Living high in the forest canopy (8), the crowned guenon is an agile species, capable of leaping across large distances between trees (7). This species is generally found in groups of between 8 and 20 individuals (1), usually comprising a single male, several females and dependent offspring (9). Groups are highly vocal, with the males producing loud, booming calls to announce presence and status, as well as a series of “hacks” to indicate alarm (5). Generally only the dominant males are able to establish groups, and therefore most males lead solitary lives with limited social contact. Amazingly, this appears to drive some males to join groups of other related species such as the black colobus (Colobus satanas), where they form strong group associations, possibly at the expense of ever getting the chance to breed with their own species (9).

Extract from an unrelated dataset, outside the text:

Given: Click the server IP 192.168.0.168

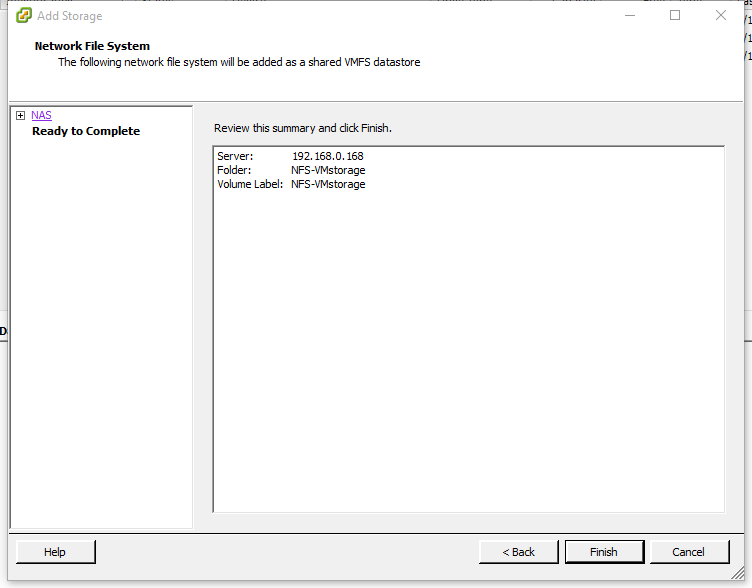Looking at the screenshot, I should coord(327,157).
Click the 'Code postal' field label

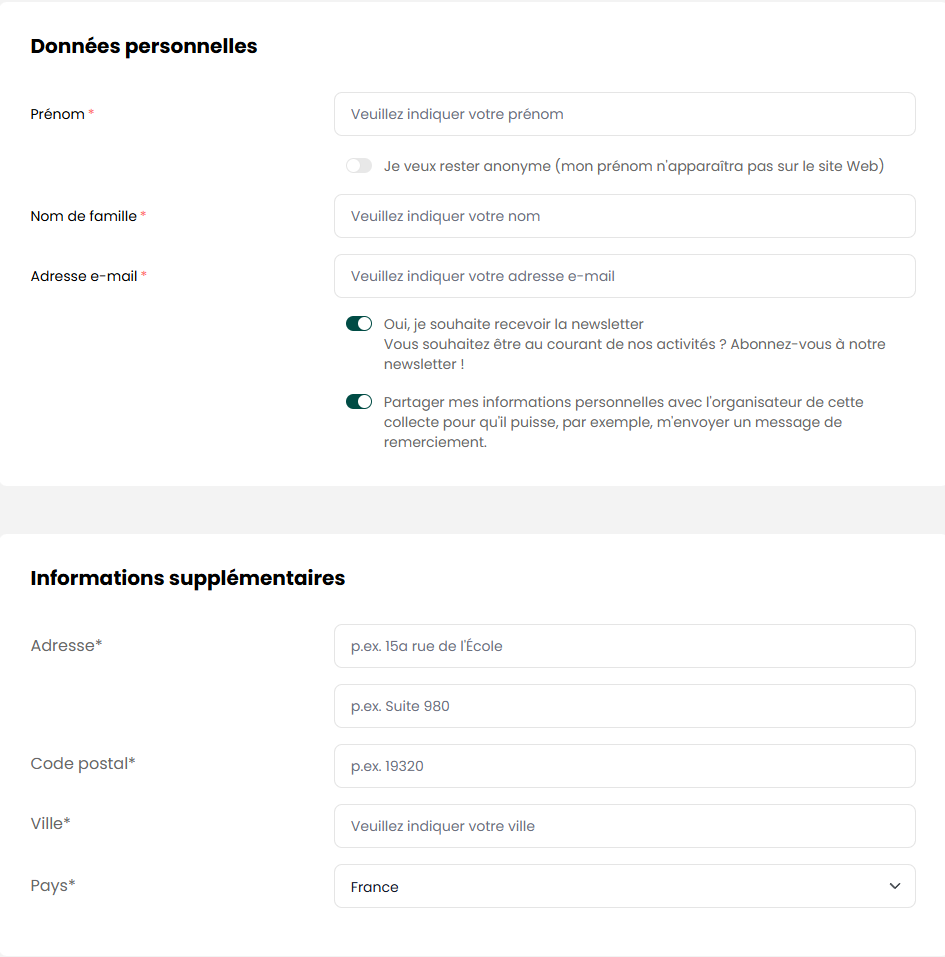point(80,764)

Associations with other monkey species also frequently occur in crowned guenon groups, usually with moustached and greater spot-nosed guenons (10). The large mixed-species groups help to increase the monkeys’ protection from predation, as it increases the likelihood of spotting predators such as birds of prey, and also allows sharing of information about the best foraging sites (11).
The majority of the crowned guenon’s diet consists of fruit, but insects are also frequently taken, along with small quantities of leaves. Unlike most guenons, populations of crowned guenon in the northern parts of its range make long distance migrations to locate seasonally abundant food supplies (2).
Crowned guenon mating systems are usually polygynous, with the lone male in each group having exclusive breeding access to all the females (9). Breeding is likely to occur throughout the year, with the females giving birth to a single young after a gestation period of about five months (2).